Sur les conclusions à fin d’injonction et d’astreinte :
Par application des dispositions de l’article L. 911-1 du code de justice administrative, il y a lieu, sous réserve d’un changement substantiel dans la situation de droit ou de fait de l’intéressé, d’enjoindre au préfet de police de délivrer à Mme B… une carte de séjour temporaire portant mention « salariée », dans le délai de trois mois à compter de la notification du présent jugement et, dans l’attente, de lui délivrer une autorisation provisoire de séjour.

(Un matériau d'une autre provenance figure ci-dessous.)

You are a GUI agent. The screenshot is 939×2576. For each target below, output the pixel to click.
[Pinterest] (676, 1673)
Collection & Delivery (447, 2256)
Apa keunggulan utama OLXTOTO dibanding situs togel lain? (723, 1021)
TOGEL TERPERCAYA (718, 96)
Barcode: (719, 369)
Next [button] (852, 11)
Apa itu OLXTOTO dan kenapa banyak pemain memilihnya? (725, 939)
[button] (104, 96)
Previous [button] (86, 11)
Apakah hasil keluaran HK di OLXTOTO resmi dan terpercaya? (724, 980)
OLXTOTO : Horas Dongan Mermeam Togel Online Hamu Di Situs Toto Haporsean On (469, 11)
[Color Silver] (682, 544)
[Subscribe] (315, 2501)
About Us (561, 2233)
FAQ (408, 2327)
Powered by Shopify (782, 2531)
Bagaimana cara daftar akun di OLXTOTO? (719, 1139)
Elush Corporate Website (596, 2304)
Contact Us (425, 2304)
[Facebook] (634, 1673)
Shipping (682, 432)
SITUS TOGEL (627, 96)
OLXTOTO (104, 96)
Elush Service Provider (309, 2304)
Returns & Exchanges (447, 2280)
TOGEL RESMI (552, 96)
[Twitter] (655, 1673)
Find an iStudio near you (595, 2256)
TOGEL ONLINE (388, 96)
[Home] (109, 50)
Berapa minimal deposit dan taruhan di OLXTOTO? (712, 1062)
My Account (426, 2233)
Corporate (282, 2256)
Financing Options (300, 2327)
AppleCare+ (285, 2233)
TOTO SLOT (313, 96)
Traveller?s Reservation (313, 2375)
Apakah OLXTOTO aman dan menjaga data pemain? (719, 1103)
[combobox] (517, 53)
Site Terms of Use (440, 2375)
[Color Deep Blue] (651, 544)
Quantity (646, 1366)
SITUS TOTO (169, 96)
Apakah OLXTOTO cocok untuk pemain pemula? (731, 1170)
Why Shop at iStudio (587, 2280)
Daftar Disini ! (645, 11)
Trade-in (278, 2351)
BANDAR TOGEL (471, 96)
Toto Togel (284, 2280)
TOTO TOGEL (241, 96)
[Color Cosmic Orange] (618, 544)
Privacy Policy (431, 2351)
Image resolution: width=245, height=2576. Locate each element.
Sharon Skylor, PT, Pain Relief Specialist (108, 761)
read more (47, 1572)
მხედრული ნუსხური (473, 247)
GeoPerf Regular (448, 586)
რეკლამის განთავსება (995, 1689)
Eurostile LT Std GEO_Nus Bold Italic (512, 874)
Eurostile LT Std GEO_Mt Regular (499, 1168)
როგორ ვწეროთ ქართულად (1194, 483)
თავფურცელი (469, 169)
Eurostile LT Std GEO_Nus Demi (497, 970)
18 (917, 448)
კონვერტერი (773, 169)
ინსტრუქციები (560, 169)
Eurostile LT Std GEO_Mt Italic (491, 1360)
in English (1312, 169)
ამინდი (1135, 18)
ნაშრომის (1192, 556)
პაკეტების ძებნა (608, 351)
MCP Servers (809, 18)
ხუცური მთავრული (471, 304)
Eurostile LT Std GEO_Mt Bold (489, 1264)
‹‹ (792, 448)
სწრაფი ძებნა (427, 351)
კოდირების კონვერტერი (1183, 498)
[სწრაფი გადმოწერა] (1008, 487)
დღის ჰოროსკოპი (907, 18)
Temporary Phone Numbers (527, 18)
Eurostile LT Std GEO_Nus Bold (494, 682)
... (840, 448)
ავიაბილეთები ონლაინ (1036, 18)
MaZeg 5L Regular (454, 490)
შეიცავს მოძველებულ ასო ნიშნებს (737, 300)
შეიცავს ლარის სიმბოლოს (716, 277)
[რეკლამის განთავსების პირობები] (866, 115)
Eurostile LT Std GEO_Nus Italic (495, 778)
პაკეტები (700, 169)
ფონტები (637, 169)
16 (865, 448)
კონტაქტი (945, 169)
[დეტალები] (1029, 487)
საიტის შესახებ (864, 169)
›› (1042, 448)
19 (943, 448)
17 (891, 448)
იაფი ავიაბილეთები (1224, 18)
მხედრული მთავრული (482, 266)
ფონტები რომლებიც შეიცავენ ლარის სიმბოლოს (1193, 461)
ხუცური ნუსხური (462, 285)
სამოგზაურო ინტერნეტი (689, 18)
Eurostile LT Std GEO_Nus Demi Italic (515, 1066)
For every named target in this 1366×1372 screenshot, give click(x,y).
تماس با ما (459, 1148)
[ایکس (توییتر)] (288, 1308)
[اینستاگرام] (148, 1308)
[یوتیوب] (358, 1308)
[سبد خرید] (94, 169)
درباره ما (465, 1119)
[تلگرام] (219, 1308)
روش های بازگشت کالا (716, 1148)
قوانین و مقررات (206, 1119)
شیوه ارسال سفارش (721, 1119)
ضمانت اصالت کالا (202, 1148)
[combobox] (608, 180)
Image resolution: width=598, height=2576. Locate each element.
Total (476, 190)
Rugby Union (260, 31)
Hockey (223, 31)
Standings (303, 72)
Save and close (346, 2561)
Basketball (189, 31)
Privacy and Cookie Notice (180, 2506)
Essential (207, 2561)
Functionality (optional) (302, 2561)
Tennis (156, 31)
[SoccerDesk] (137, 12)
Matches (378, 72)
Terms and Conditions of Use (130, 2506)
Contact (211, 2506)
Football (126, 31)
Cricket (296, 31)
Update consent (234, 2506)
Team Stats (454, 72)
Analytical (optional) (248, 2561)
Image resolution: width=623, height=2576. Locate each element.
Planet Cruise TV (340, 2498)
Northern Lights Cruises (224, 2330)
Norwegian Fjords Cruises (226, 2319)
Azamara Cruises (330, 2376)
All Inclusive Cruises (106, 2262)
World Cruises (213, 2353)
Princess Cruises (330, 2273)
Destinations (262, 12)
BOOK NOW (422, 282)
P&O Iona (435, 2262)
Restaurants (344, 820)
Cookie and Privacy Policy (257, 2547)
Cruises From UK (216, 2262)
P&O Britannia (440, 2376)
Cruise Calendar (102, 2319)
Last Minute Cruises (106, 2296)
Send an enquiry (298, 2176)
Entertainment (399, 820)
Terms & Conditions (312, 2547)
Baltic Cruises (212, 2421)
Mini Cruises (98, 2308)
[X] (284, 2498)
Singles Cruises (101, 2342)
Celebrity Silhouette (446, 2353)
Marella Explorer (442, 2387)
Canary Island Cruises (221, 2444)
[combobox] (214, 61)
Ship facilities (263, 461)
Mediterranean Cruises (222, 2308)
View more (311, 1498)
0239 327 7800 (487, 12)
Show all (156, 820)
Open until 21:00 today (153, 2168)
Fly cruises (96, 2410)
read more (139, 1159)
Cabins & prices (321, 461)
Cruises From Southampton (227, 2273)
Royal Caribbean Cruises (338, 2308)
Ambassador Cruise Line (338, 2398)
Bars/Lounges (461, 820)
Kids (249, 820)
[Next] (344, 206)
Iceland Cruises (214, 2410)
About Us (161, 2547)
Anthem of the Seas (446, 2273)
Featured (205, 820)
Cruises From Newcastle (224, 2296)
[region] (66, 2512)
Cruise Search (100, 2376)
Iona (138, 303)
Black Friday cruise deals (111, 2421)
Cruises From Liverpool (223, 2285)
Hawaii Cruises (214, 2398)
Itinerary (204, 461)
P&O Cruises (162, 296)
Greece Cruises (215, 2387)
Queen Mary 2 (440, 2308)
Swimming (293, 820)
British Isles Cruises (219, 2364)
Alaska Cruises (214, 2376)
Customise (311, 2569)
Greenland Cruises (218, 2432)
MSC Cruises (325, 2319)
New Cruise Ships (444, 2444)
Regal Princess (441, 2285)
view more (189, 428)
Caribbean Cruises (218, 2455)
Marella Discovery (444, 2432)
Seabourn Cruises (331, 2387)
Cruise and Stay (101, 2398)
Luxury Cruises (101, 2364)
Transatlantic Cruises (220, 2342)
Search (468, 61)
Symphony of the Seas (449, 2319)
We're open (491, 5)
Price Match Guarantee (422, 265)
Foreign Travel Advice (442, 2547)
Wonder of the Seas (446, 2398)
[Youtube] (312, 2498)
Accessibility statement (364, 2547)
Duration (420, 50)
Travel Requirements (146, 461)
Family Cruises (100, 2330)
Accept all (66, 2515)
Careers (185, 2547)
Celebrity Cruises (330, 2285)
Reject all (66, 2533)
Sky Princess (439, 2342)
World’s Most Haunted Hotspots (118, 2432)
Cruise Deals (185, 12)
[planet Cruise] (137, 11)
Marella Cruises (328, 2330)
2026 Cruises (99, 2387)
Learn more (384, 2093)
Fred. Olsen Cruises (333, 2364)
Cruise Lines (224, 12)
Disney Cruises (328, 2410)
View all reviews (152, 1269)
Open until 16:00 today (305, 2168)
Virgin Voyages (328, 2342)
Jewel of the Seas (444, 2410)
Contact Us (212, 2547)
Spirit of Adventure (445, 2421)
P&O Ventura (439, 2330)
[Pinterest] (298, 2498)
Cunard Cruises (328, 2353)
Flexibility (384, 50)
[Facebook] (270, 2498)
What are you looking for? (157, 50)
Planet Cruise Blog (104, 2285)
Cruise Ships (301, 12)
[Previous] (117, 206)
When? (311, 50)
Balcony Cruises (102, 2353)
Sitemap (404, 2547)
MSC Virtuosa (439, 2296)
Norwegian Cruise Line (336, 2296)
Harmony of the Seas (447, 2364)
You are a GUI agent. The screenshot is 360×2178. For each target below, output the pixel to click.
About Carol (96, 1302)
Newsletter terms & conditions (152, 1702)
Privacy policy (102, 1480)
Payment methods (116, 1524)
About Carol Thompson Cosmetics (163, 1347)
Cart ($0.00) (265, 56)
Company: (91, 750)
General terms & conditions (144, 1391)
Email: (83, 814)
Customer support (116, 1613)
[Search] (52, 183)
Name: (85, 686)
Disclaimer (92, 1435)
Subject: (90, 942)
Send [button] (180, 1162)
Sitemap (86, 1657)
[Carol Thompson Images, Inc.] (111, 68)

En revanche, il n’y a pas lieu d’assortir cette injonction d’une astreinte.
Sur les frais liés au litige :
Il y a lieu, dans les circonstances de l’espèce, de mettre à la charge de l’Etat une somme de 1 000 euros au titre des frais exposés par Mme B… et non compris dans les dépens.
D E C I D E :
Article 1er : L’arrêté du préfet de police du 30 avril 2025 est annulé.
Article 2 : Il est enjoint au préfet de police de délivrer à Mme B… un titre de séjour portant la mention « salarié » dans le délai de trois mois à compter de la notification du présent jugement.
Article 3 : L’État versera à Mme B… une somme de 1 000 euros au titre de l’article L. 761-1 du code de justice administrative.
Article 4 : Le surplus des conclusions de la requête est rejeté.
Article 5 : Le présent jugement sera notifié à Mme A… B… et au préfet de police.
Délibéré après l’audience du 13 janvier 2026, à laquelle siégeaient :
M. Patrick Ouardes, président,
Mme Chloé Hombourger, première conseillère,
M. Vadim Melka, conseiller.
Rendu public par mise à disposition au greffe le 27 janvier 2026.
La rapporteure,
Signé
C. C…
Le président,
Signé
P. Ouardes
La greffière,
Signé
C. Benoit-Lamaitrie
La République mande et ordonne au préfet de police en ce qui le concerne ou à tous commissaires de justice à ce requis en ce qui concerne les voies de droit commun contre les parties privées, de pourvoir à l’exécution de la présente décision.